States previously have attempted to curb arbitration in cases of sexual harassment, but courts have mostly held that the Federal Arbitration Act preempts those measures. One notable exception is a California law a federal appeals court revived in September that is pending further review.

In light of the power of federal law, Congress is considering the Forced Arbitration Injustice Repeal Act, which would amend federal law to ban mandatory arbitration agreements for employment, consumer, antitrust, or civil rights disputes.

The U.S. Chamber of Commerce has fought the FAIR Act and argued to lawmakers that the bill promotes, “expensive class action litigation that does little to help businesses, consumers and employees and serves principally to benefit the attorneys who file class action lawsuits.” It cites studies from the Institute for Legal Reform that show instead that employees can prevail and recover more money than they could in court.

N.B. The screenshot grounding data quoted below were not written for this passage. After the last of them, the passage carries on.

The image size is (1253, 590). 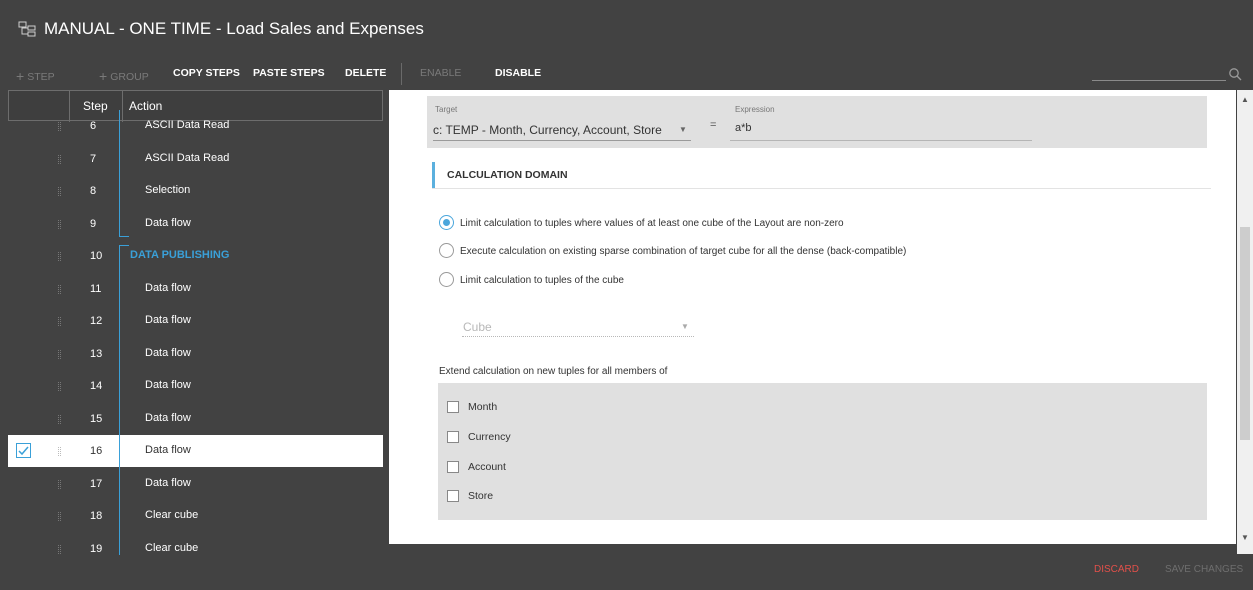 I want to click on row-checkbox, so click(x=24, y=450).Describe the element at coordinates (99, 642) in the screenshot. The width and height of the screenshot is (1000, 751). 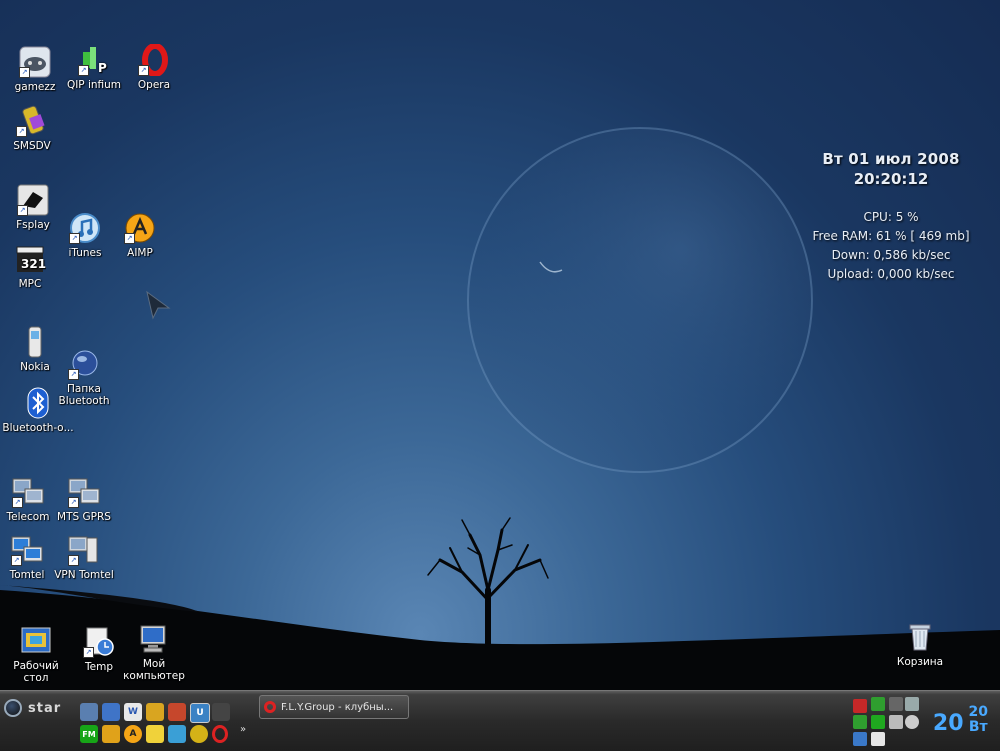
I see `folder-clock-icon: ↗` at that location.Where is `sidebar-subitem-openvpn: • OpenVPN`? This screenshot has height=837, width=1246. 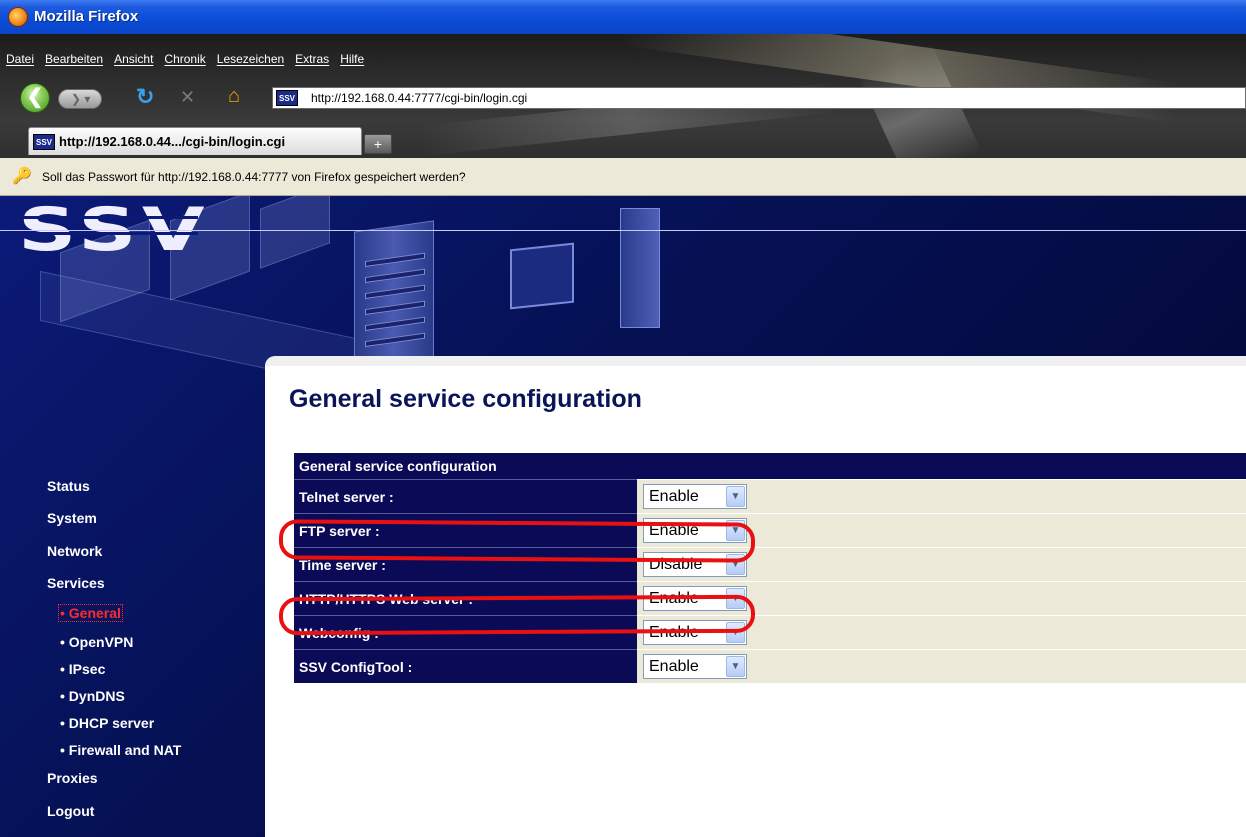
sidebar-subitem-openvpn: • OpenVPN is located at coordinates (96, 642). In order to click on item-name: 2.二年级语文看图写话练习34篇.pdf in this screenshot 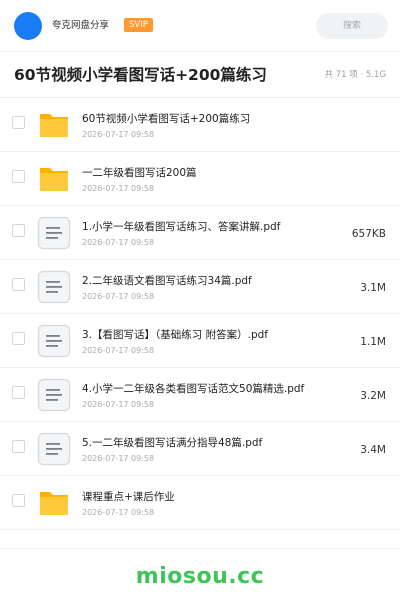, I will do `click(167, 281)`.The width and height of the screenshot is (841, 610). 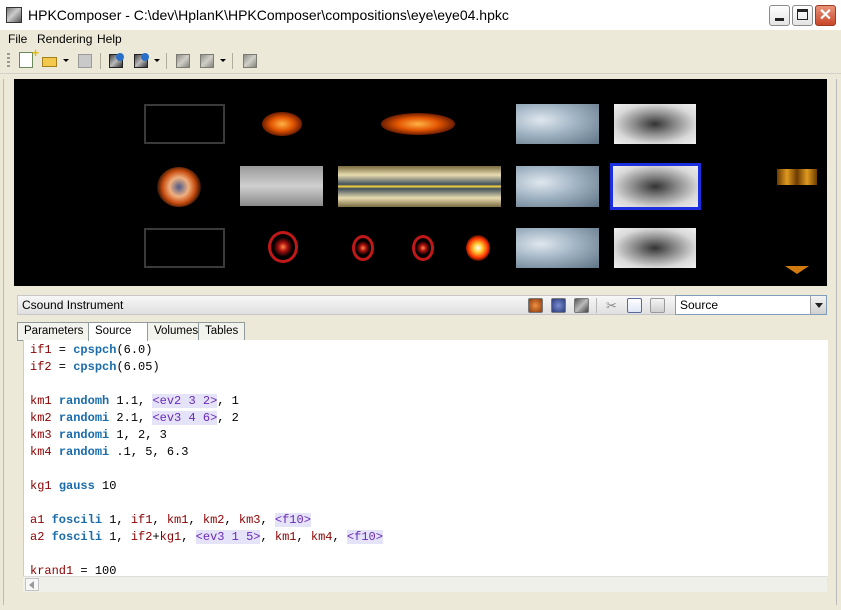 I want to click on panel-separator, so click(x=596, y=306).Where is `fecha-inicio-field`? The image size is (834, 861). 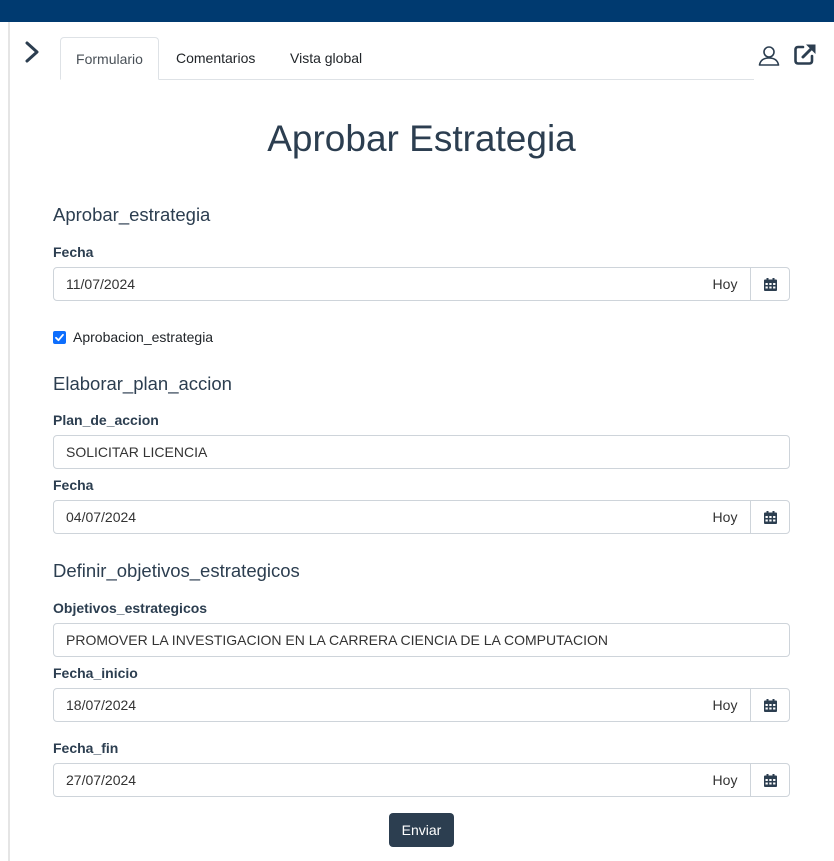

Congress also is weighing a separate bill to end the enforceability of mandatory arbitration agreements for workers alleging sexual harassment or assault.

Mass Filings

The AAJ report found that companies, including Amazon.com Inc., American Express Co., and AT&T, at times faced more than 10, and sometimes over 100, arbitration filings in a single day.

This could be an indication that companies are being hit with “mass arbitration” claims, attorneys said. Gig companies, including DoorDash Inc. and Postmates Inc., have faced that tactic in recent years, forcing the companies to pay millions in arbitration fees up front.

Those tactics, however, are rare and can only be handled en masse by large firms that have the resources, said Joe Sellers, a partner with Cohen, Milstein, Sellers & Toll PLLC. He represents workers in litigation and arbitration disputes.

The cost of arbitration fees to companies in those situations can be high and far more burdensome than proceeding in court.

“There are several phenomena going on at the same time. There’s a temptation by companies to use these agreements to avoid class claims, but they may be forced to incur large amounts of transaction costs to handle multiple claims that are very similar,” he said. “The increased use of arbitration is largely a hedge against the class actions.”